Television news programs are suddenly a-flutter over accounts of the Bush administration’s negotiations with (and threats to) the Taliban about oil, long before September 11. It’s an indication of how insular the US media are that these reports were discussed two months ago in the European press. But the US attack on Afghanistan wasn’t exclusively — or even primarily — about oil. Of course oil is always in the background in US foreign policy, the control of world energy resources being a major instrument in US control of its principal economic rivals, the EU and East Asia. But the war in Afghanistan, like all of America’s wars for generations, is not in the first place about acquiring territory or resources: it’s about demonstrating to the world at large that — as the elder Bush said in his school-boy argot at the time of the Gulf War — “What we say goes!”

Since the Second World War, the US has launched a series of “demonstration wars,” insisting with murder and torture that no country in what used to be called the Third World was to be allowed to employ its resources independently, and not incorporate them into the world-wide American economic empire. That was the primary motive behind even the Vietnam War, which was only incidentally about southeast Asian resources. So long as the Soviet Union existed, this policy could be presented as “fighting communism,” but that increasingly transparent excuse disappeared entirely with the fall of the Soviet Union a decade ago — and, remarkably enough, the disappearance of the Evil Empire affected US “defense” spending not a whit — because of course it was never the real issue. The USSR was a bete noir, useful to cover US hegemony.

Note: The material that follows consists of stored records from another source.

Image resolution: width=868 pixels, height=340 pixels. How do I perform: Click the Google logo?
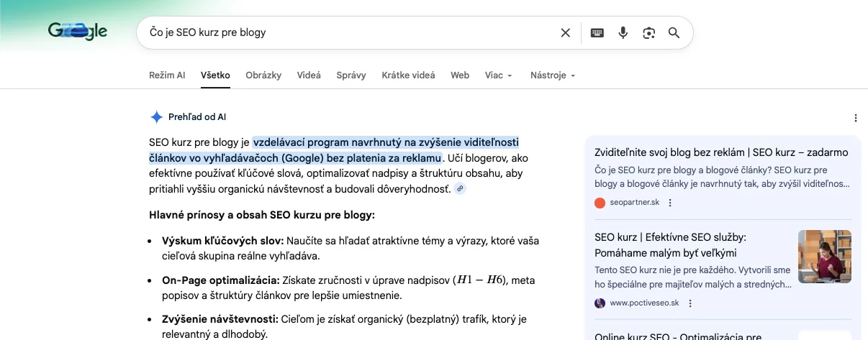[78, 32]
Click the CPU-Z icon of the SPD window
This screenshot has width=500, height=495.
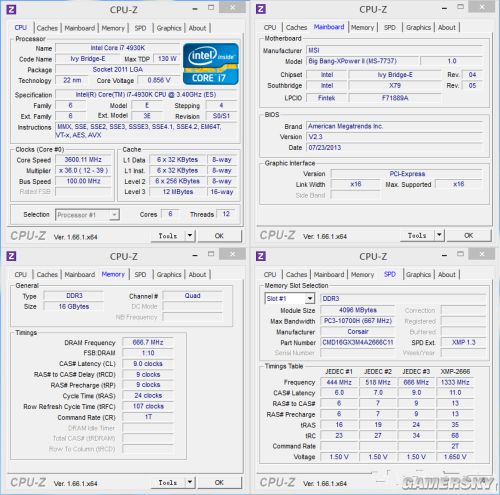(x=261, y=256)
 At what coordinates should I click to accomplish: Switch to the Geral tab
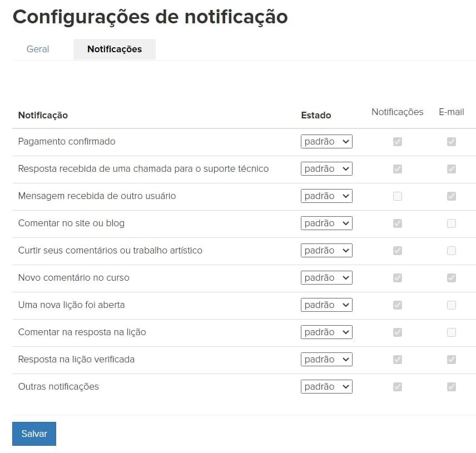click(38, 49)
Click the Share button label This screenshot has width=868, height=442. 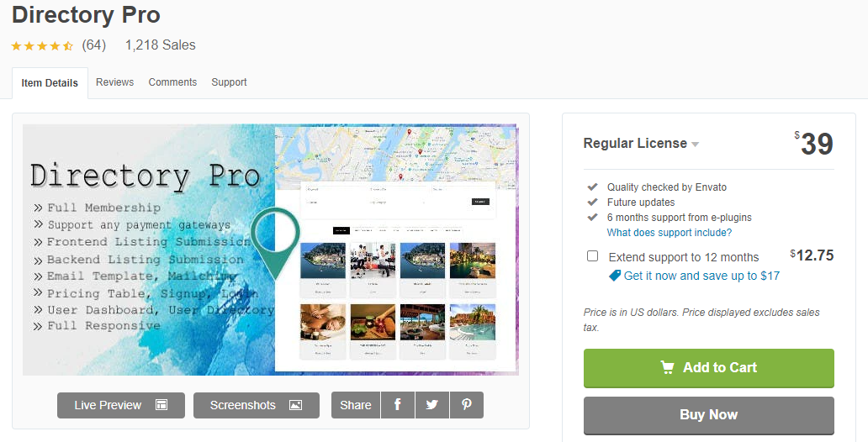click(356, 405)
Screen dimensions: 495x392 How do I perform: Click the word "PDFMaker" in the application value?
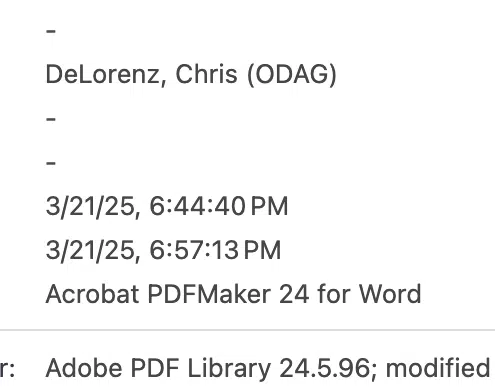coord(209,294)
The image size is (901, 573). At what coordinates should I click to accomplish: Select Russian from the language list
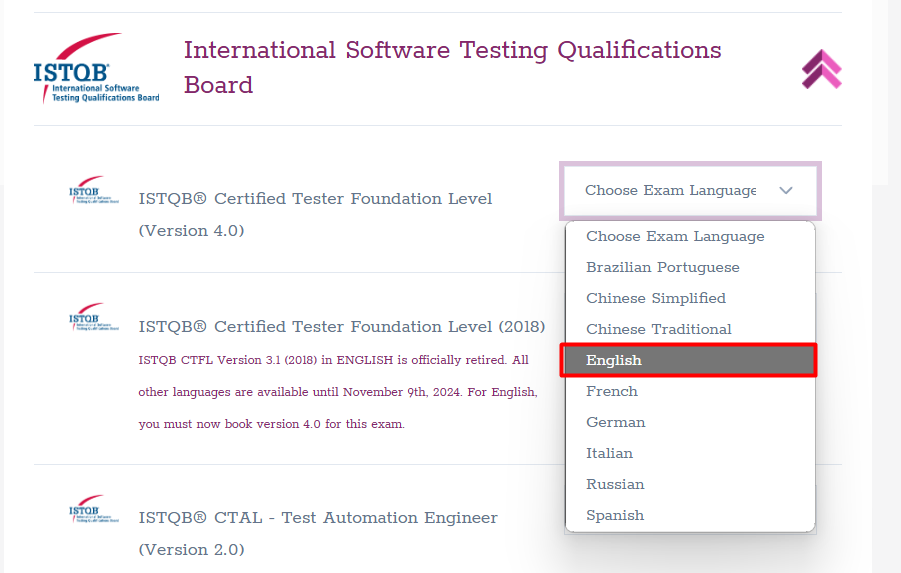614,484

And America’s demonstration wars didn’t cease with the Soviet Union. In fact, it can be argued that without the partially restraining influence of the other “superpower” (whose economy barely approached half the size of that of the US), they increased. First to feel America’s post-Soviet wrath was Panama, where Bush I sent bombers to kill perhaps thousands of people in what could no longer be called an anti-communist crusade — so it was called “Operation Just Cause.” (Some at the time suggested that meant, “Just ‘Cause We Want To.”) The ostensible reason was the apprehension of a former CIA operative, now Panama’s military ruler. Like a Mafia godfather, the US finds itself often attempting to whack former clients — Noriega, Saddam Hussein, indeed the entire Al-Qaeda network. All of these and others had been beneficiaries of the largesse of a remarkably inept CIA, and then had chosen to stop obeying orders. It was therefore necessary to make an example of them, so that other clients wouldn’t get the wrong idea, the idea that they can act independently. Hence another demonstration war is required.

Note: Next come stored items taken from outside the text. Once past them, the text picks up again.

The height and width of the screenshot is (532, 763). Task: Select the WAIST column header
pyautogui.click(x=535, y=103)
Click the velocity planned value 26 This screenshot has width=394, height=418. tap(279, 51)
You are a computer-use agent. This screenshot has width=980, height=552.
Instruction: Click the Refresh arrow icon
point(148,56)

In the 1990s the Bush/Clinton/Bush administrations went to war with Iraq, rejecting that country’s offer to negotiate; with Somalia (where the US military may have killed 7-10,000 Somalis, but commanding Gen. Anthony Zinni — now negotiating “peace” in Palestine — said, “I’m not counting bodies … I’m not interested”); and with Serbia, again rejecting negotiations, so that US might could be demonstrated. In the wake of the vicious Reagan wars in Latin America in the 1980s, the US has sponsored a major and on-going demonstration war in Colombia. It has supplied weapons and materiel for genocidal ethnic cleansing by its allies in Turkey and East Timor. And it has supported most of all its regional enforcer, Israel, in its brutal occupation and attacks on its neighbors. Even a largely incidental US bombing of Sudan accounted for more deaths that the attacks of September 11.

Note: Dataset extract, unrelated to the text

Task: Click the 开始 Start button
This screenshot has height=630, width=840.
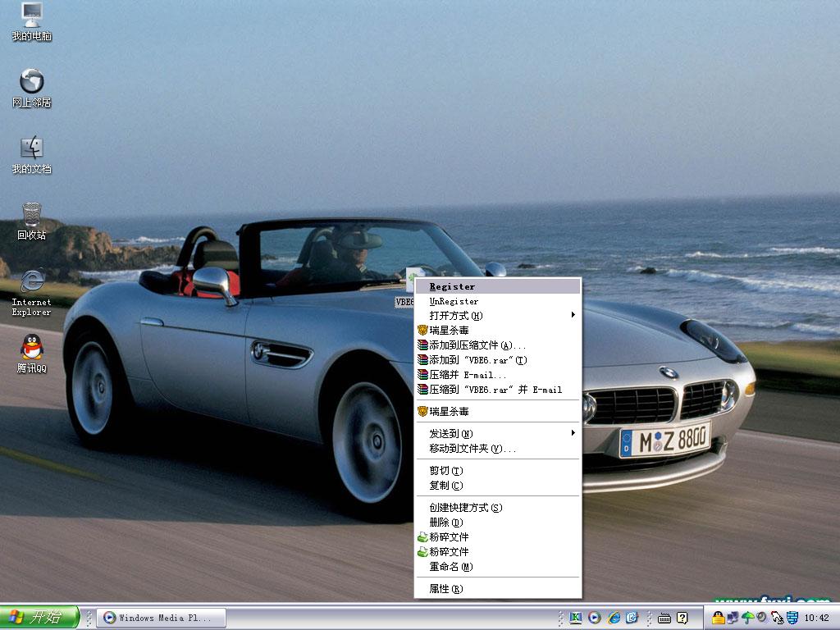Action: click(x=39, y=618)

The serious flaw in the American government’s presentation of its “War On Terrorism” — popular as that phrase is with governments that want an excuse to attack their own dissidents — is that it is impossible to craft a definition of terrorism — generally, killing civilians in furtherance of a political goal — that doesn’t include these demonstration wars. But British writer Tariq Ali explains how the problem is overcome. “If you see what passes as the news on the networks in the United States, there’s virtually no coverage of the rest of the world, not even of neighboring countries like Mexico or neighboring continents like Latin America. It’s essentially a very provincial culture, and that breeds ignorance. This ignorance is very useful in times of war because you can whip up a rapid rage in ill-informed populations and go to war against almost any country. That is a very frightening process.”

Paying some attention to recent history — accurate history, not propaganda — may counter the rage that leads us to acquiesce in the plans that the killers who run our government propose.